There are two pictures, taken t seconds apart. (t ≥ 1.0 is a real number.) Each picture is described by the locations of n rocks (0 ≤ n ≤ 100) as pairs of coordinates (xi ,yi) where all coordinates are real numbers between 0 and 1, inclusive. The two images will always have the same number of rocks. There is a really large (imagine infinite) supply of Martians gathered just around the unit square [0, 1] × [0, 1]. They can each run at the same speed v, which is measured in units per second. Right after the first picture is taken, for each rock that the Martians decide to move, a Martian closest to the rock will run straight to that rock. Then, he will move it to its new location, for which his speed is only v/2 (because he is pushing a heavy weight). From the new location, he will run out of the picture at a speed of v, taking the shortest route out, before the next picture is taken. If a rock is not to be moved between the two pictures, then of course no Martian needs to run to it.

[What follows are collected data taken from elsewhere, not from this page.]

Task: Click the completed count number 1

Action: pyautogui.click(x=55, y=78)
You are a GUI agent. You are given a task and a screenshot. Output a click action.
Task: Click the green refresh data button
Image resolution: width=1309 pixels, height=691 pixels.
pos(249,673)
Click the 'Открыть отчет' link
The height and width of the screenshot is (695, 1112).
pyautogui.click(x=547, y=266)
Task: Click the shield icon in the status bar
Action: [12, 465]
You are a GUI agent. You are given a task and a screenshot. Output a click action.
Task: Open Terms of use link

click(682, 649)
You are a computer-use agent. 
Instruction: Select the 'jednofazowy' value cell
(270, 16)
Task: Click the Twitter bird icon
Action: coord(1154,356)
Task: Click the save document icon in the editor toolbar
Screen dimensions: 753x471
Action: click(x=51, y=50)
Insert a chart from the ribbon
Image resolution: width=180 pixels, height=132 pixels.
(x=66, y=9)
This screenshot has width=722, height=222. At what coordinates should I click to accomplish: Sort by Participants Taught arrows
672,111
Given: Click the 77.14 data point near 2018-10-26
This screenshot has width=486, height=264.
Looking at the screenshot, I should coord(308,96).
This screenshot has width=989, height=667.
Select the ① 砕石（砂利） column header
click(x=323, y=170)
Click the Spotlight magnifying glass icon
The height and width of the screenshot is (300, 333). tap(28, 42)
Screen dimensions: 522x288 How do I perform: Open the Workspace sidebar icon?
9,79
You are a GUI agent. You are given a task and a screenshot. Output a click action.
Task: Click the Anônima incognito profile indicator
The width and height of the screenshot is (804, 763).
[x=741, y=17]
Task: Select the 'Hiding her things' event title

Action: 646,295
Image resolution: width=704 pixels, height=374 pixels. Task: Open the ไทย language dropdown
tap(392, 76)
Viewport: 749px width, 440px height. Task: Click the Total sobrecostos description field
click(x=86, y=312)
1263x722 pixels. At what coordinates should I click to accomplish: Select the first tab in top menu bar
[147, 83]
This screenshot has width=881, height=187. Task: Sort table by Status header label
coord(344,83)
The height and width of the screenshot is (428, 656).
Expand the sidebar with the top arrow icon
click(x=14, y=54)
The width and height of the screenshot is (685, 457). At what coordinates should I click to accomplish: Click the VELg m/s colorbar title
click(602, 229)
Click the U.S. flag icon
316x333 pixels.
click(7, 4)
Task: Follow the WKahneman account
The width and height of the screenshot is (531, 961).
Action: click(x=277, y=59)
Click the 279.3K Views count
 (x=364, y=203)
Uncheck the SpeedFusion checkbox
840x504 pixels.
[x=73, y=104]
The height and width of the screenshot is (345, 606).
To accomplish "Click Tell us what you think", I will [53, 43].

Your goal is to infer from the two pictures how fast the Martians are running. More precisely, you are to find the smallest speed v such that it is possible for the Martians collectively to follow the protocol above and move all the rocks without being detected.
The first line contains the number K of data sets. This is followed by K data sets, each of the following form:
The first line of each data set contains the integer n and the real number t.
This is followed by 2n lines, each describing one rock location. The first n lines are the locations of the n rocks in the first picture, the next n lines are the locations in the second picture. Notice that the researchers cannot tell the rocks apart, so a rock that is listed second in one list may be listed fourth in the other list. Each line consists of two floating point numbers xi and yi. Multiple rocks may occupy the same location in a picture.
For each data set, output “Data Set x:” on a line by itself, where x is its number. On the next line, output the speed which would permit the Martians to move all the rocks, rounded to two decimals. Each data set should be followed by a blank line.
1 4 3.0 0.3 0.6 0.4 0.5 0.5 0.5 0.95 0.2 0.6 0.5 0.9 0.4 0.5 0.5 0.3 0.6
Data Set 1: 0.37